[Data extracted from a collection]
------------------------

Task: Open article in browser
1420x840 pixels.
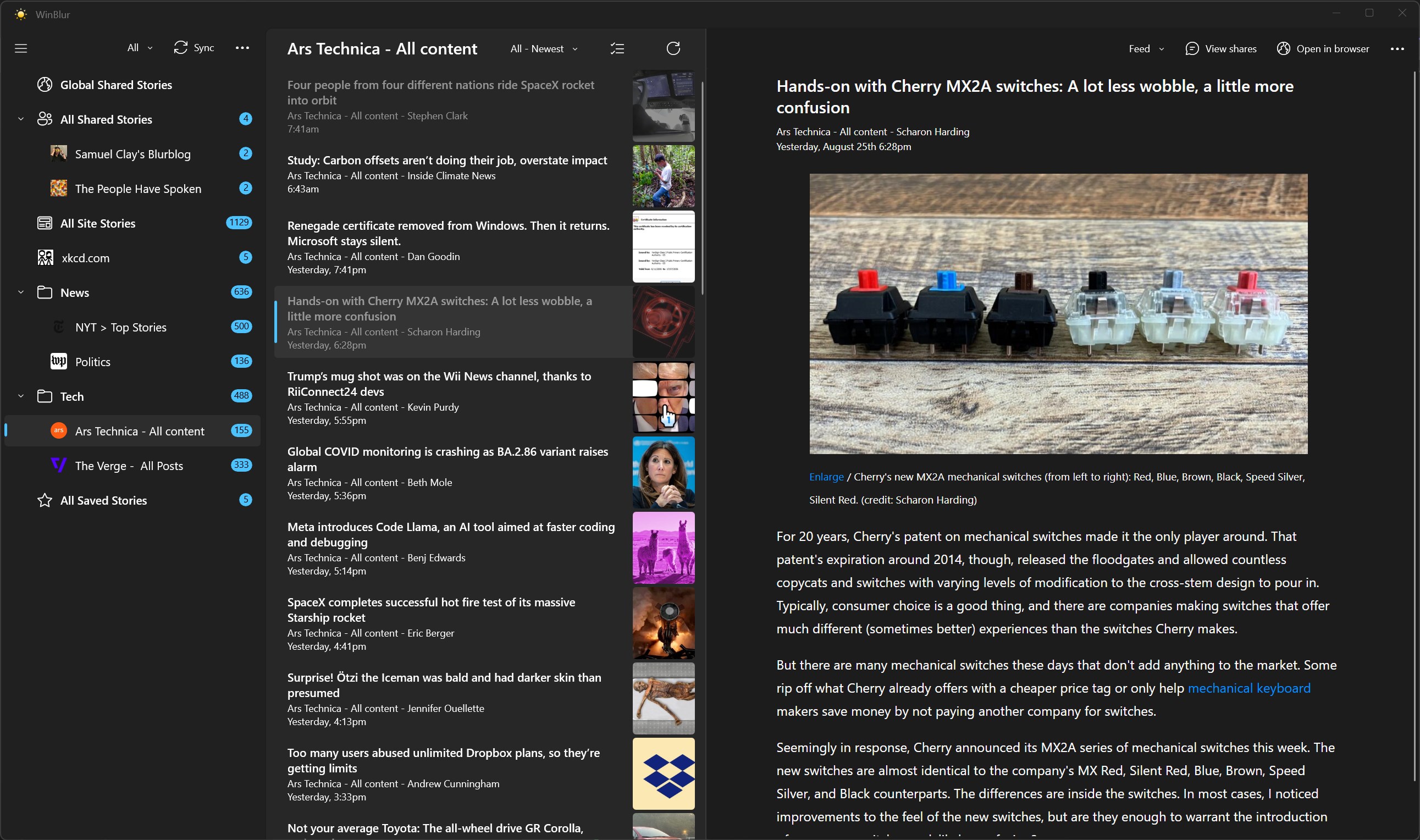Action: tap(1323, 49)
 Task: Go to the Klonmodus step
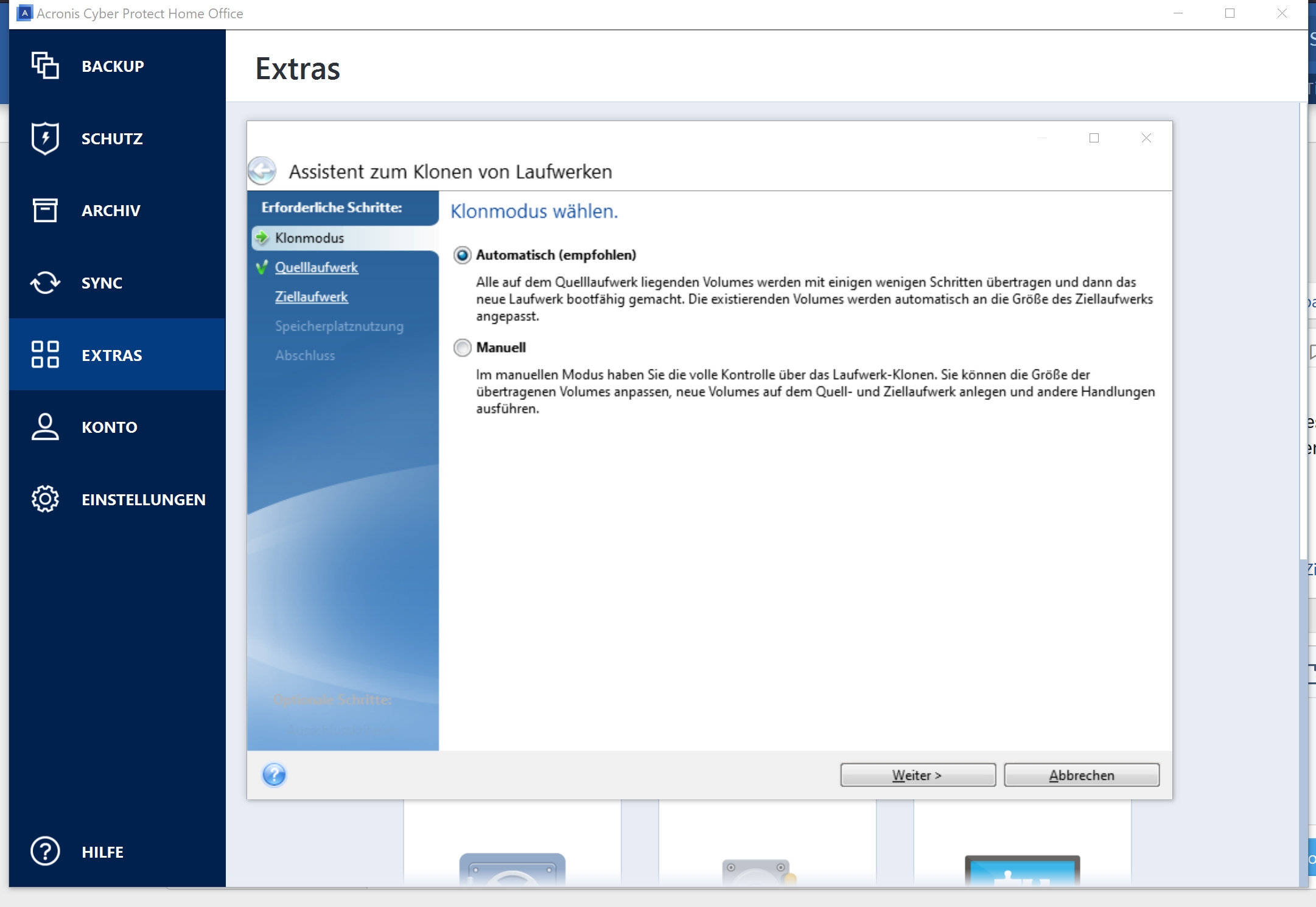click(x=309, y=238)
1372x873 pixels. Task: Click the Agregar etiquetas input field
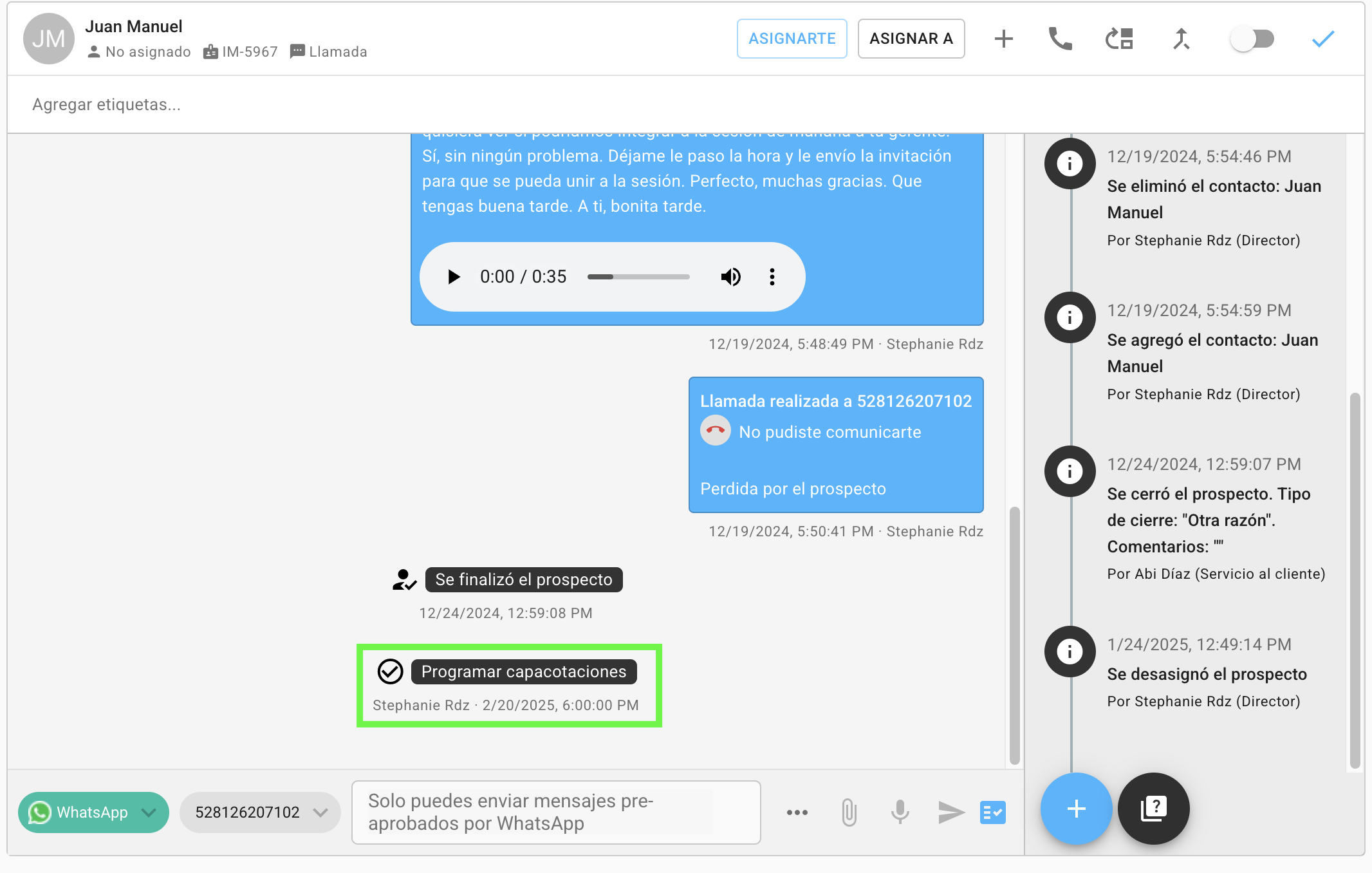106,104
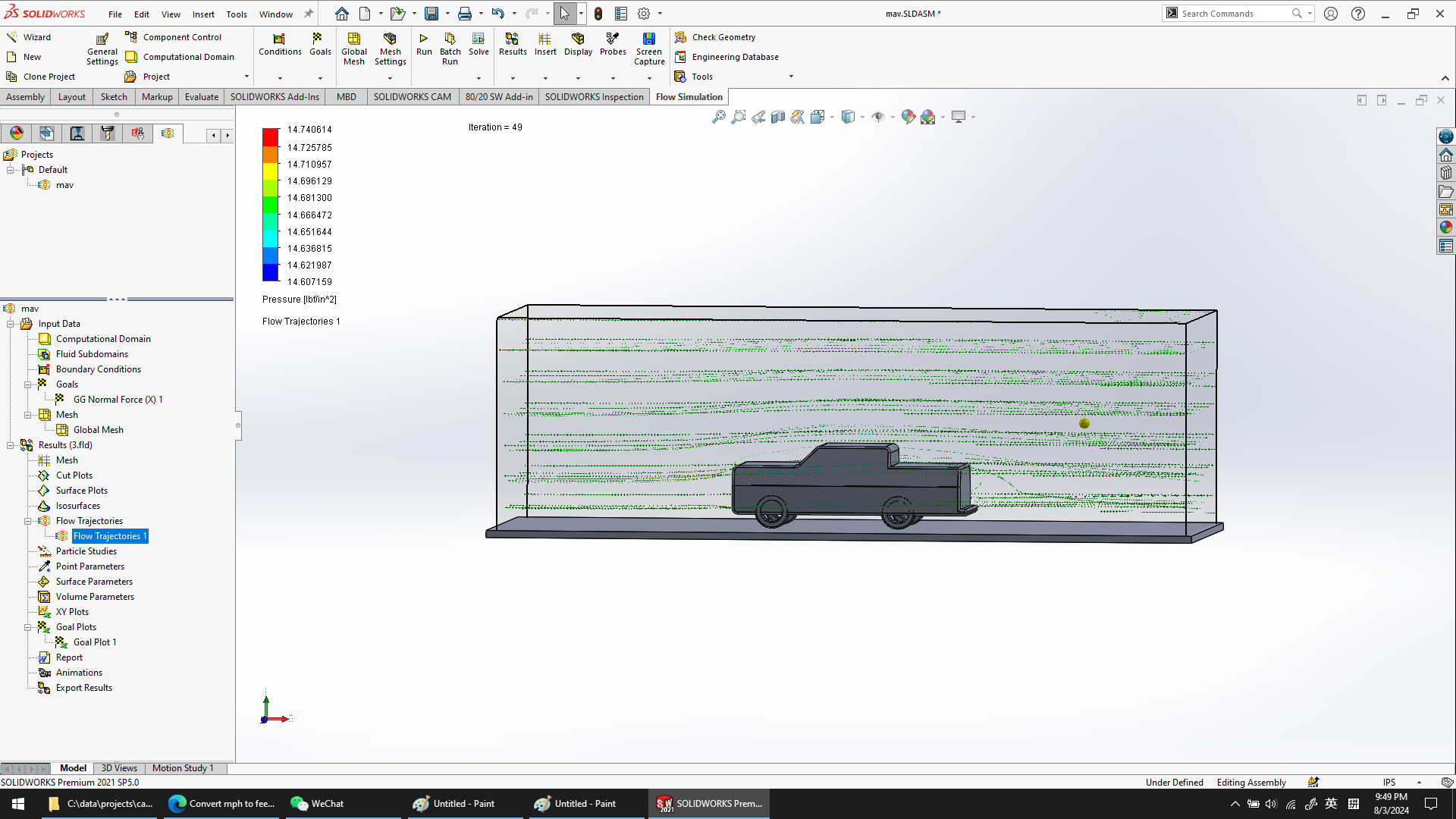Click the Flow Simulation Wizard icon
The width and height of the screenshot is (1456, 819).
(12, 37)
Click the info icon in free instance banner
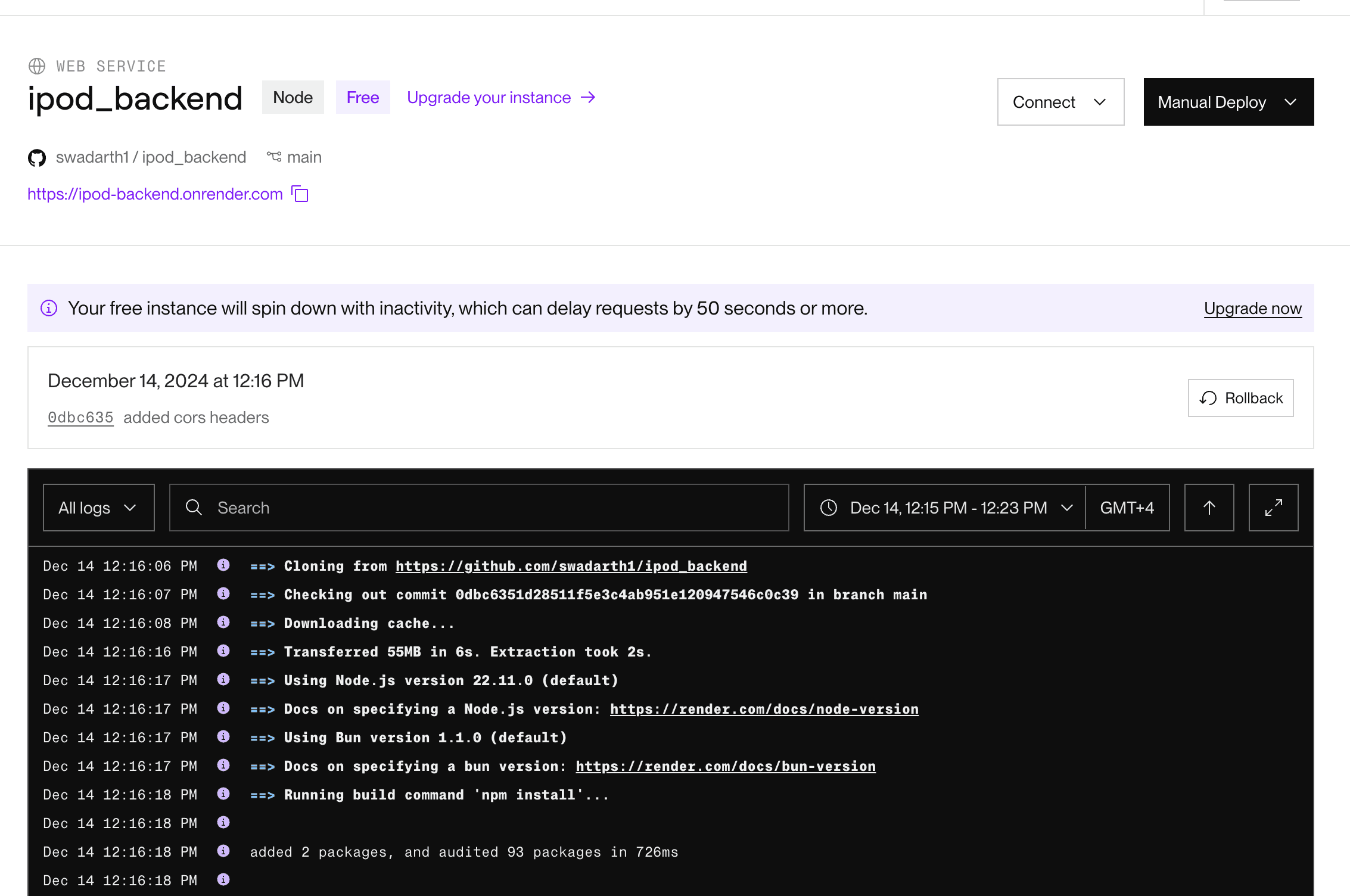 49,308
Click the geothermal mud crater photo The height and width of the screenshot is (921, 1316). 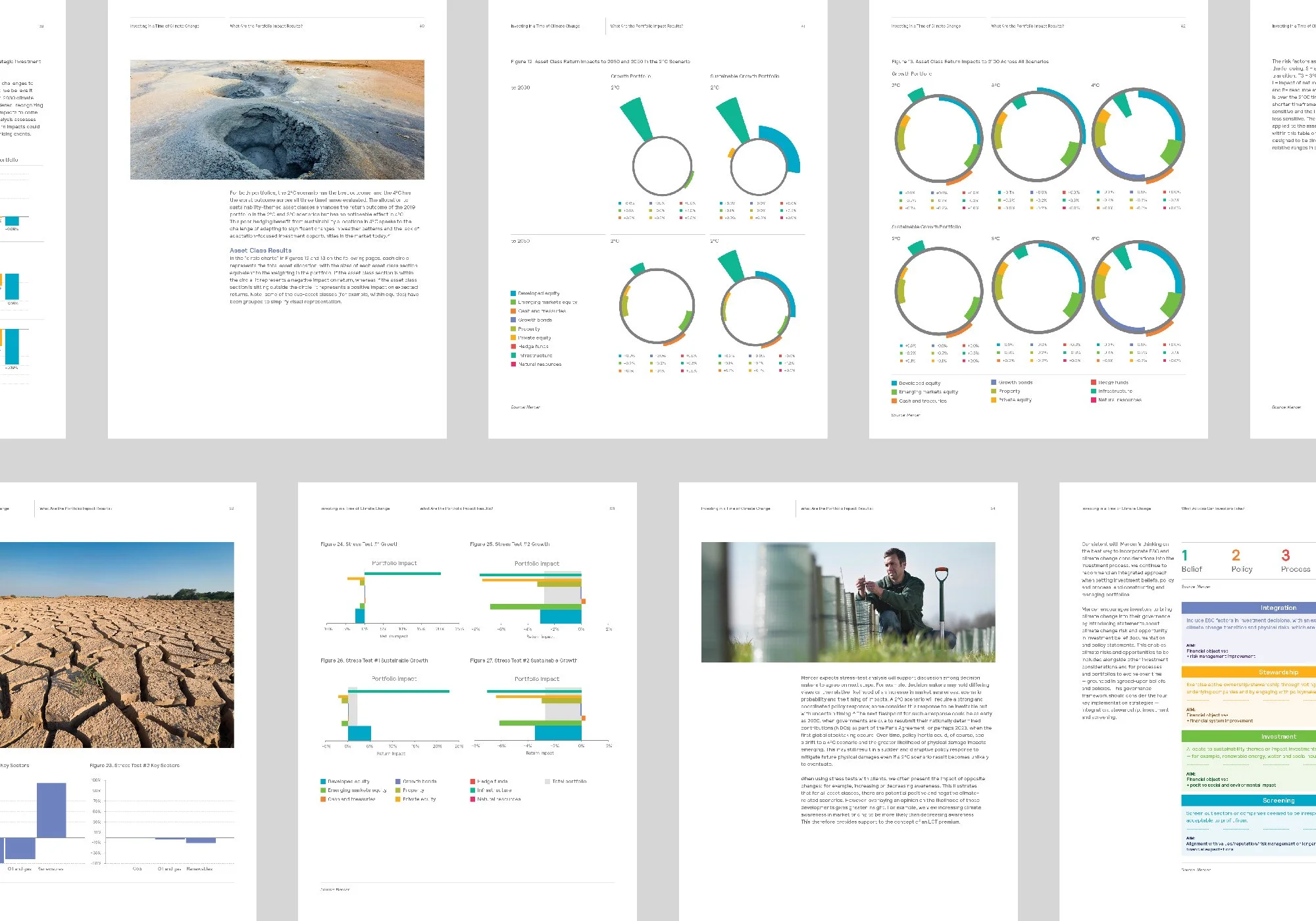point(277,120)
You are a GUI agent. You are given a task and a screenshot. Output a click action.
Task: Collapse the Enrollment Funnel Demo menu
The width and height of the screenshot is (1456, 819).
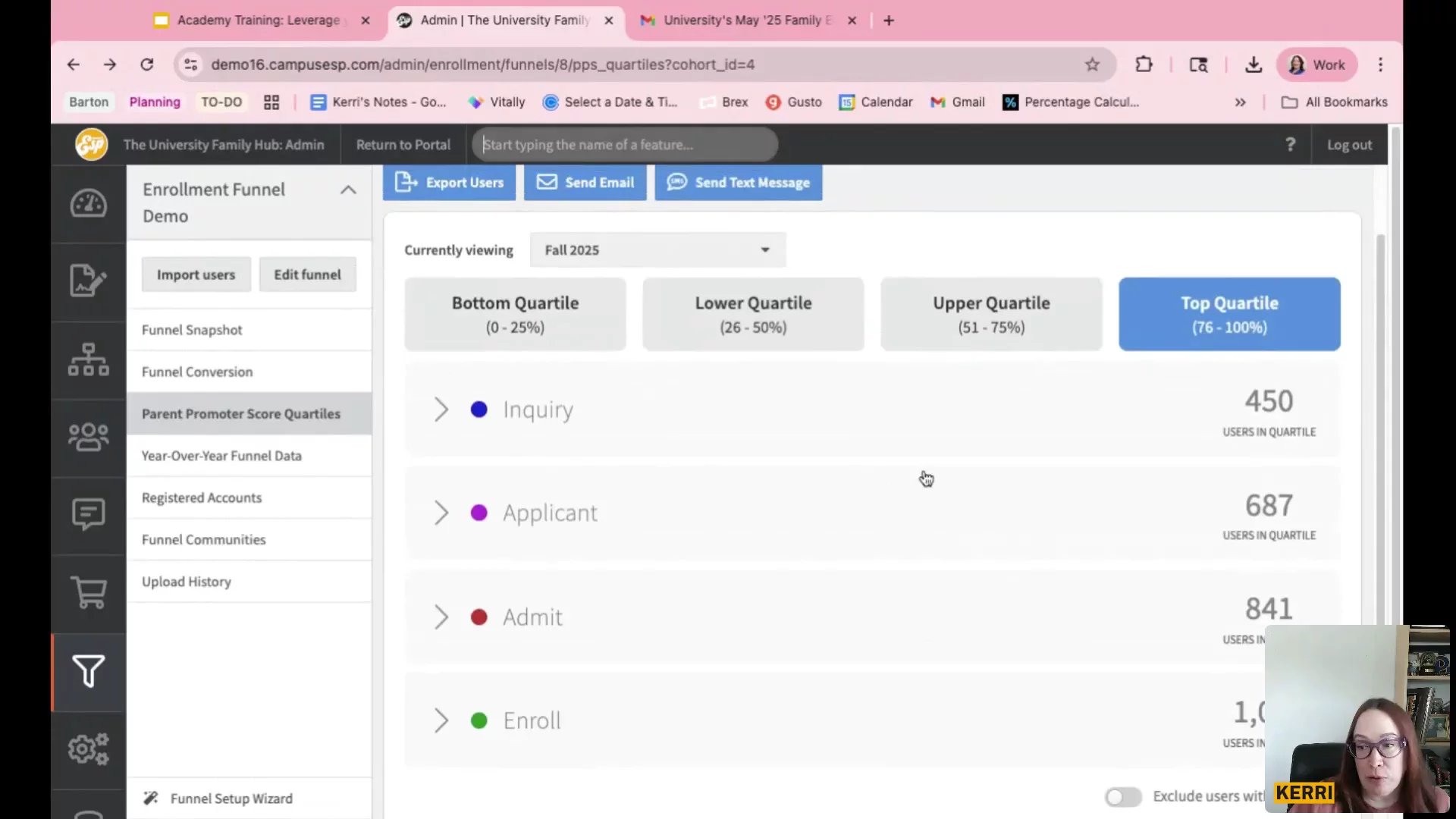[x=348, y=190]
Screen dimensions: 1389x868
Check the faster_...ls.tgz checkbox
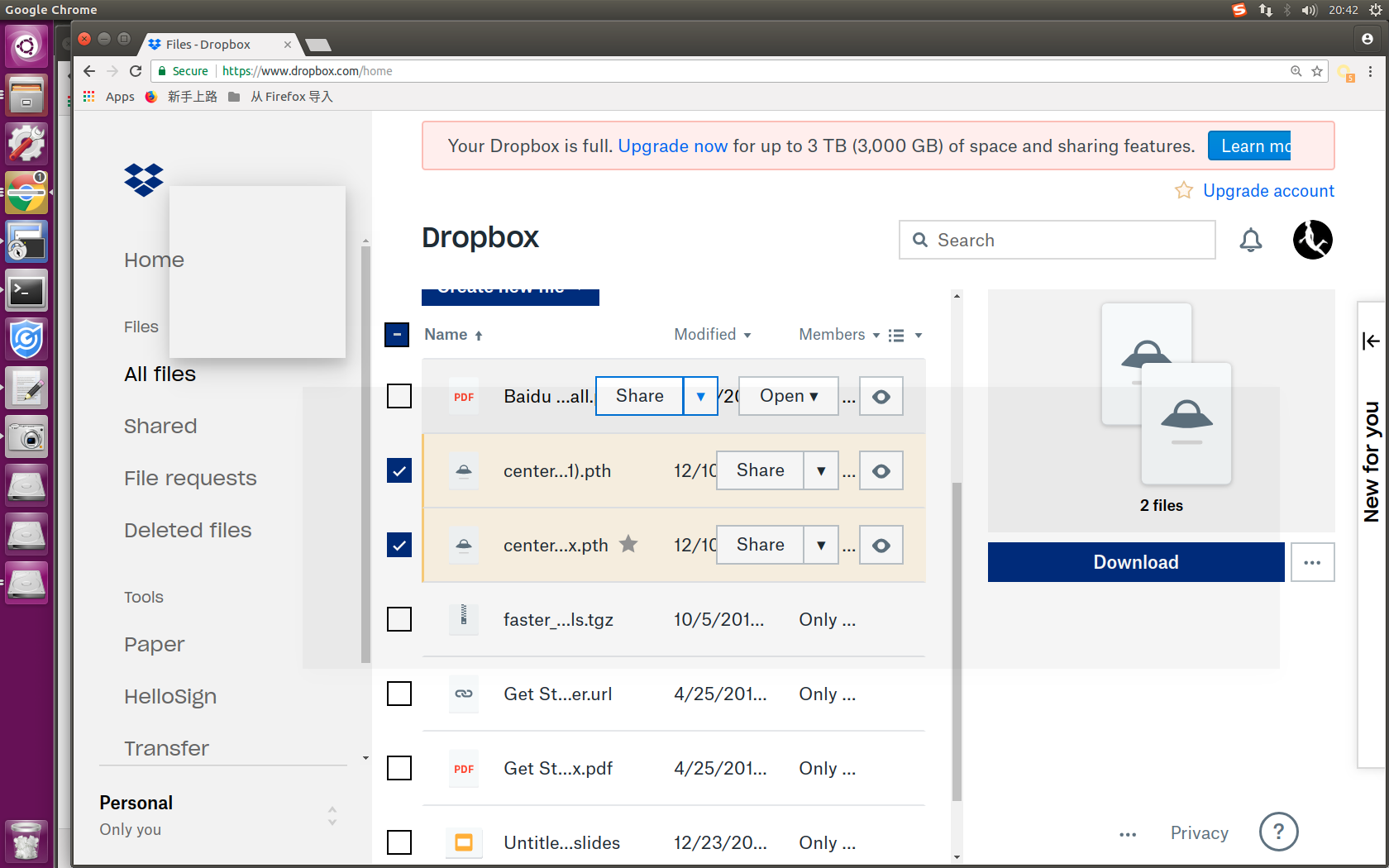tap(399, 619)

------------------------

- **WHAT IS REQUIRED**: Pictures must be left out. Repeat exactly the lines from the one containing "You are a GUI" through the final line of the data.

- **RESPONSE FOR THIS EXERCISE**:
You are a GUI agent. You are given a task and a screenshot. Output a click action.
Task: Collapse the Enrollment Funnel Demo menu
The width and height of the screenshot is (1456, 819).
[x=348, y=190]
Screen dimensions: 1389x868
Check the faster_...ls.tgz checkbox
tap(399, 619)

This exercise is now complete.